Figure 3: Monotype scan body for digitization of the implant in regio FDI 45 with IOS (a) and corresponding STL-file (b).
Step 5: Design
The final implant crown was planned as screw-retained monolithic restoration out of a Lithium-di-silicate (LS2) CAD/CAM-blank (n!ce CAD, Institut Straumann AG, Basel, Switzerland) and bonded prefabricated titanium abutment (Variobase RN, Institut Straumann AG, Basel, Switzerland).
Based on the STL-file from the IOS, the anatomically fullcontoured shape and contour of the crown was designed and produced completely digital without any physical models and casting. Interproximal and occlusal contacts were defined virtually according to the threshold settings of the dental design software for chairside solutions (CARES C-Series, Institut Straumann AG, Basel, Switzerland) (Figure 4).

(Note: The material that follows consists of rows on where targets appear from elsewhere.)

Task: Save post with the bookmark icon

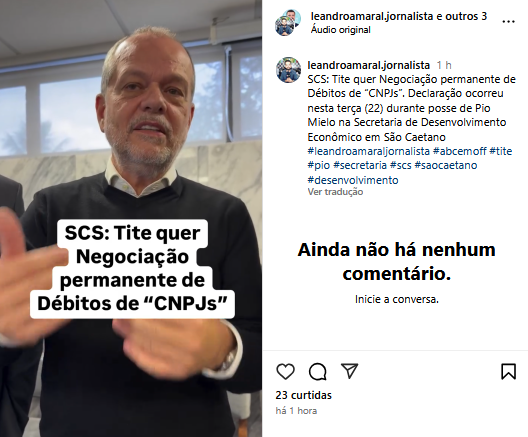Action: pos(508,371)
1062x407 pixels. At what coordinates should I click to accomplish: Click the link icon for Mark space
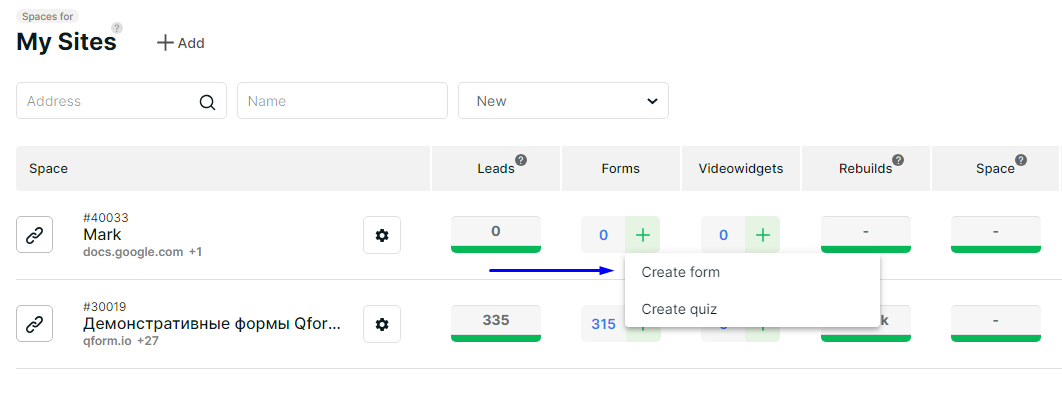[x=35, y=235]
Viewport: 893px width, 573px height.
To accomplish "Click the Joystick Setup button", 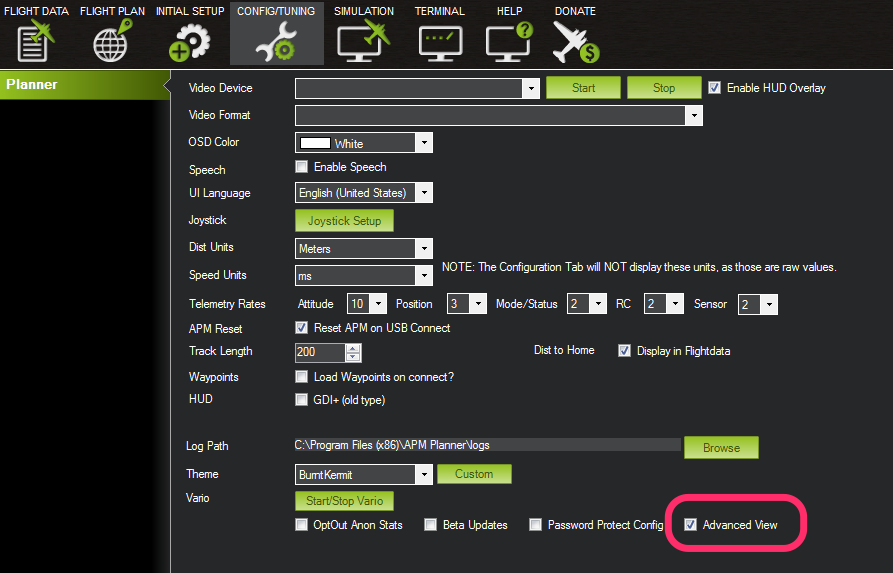I will click(x=343, y=221).
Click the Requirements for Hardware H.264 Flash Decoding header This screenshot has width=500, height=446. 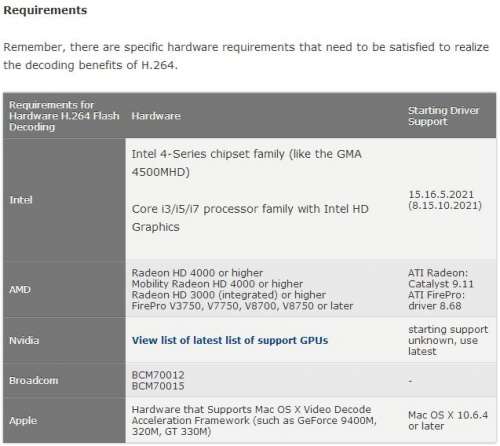pyautogui.click(x=64, y=116)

Figure 4: Virtual design of the screw-retained monolithic crown 45 (a); chairside milling (b). [CARES C-Series, Institut Straumann AG, Basel, Switzerland]
Step 6: Production
The virtual crown design was processed and produced with a 4-axis wet milling and grinding equipment (CARES C-Series, Institut Straumann AG, Basel, Switzerland) for in-house manufacturing out of a monolithic LS2 CAD/CAM-blank (n!ce CAD, Institut Straumann AG, Basel, Switzerland) (Figure 4).
Step 7: Post-processing
After milling of the monolithic LS2 crown (Straumann CARES C-Series, Institut Straumann AG, Basel, Switzerland), the restoration was cleaned with 95 % ethanol, and for further post-processing finally polished and individually characterized. Then, the prepared LS2 crown was directly bonded to the pre-fabricated titanium abutment (Variobase RN, Institut Straumann AG, Basel, Switzerland) under extraoral conditions (Multilink Implant, IvoclarVivadent, Schaan, Liechtenstein).
Step 8: Final restoration
First, the interproximal fit, and secondary, the marginal integrity of the restoration was clinically assessed. Identical continuity with dental floss was separately controlled for mesial and distal contact surfaces. Next, the occlusal scheme was checked statically and dynamically with shimstock foil achieving light occlusal contacts without dynamic interactions. The monolithic LS2 restoration was screwed with a controlled torque of 35 Ncm according to the implant provider’s recommendations. The screw access hole was sealed with teflon and composite application (Figures 5).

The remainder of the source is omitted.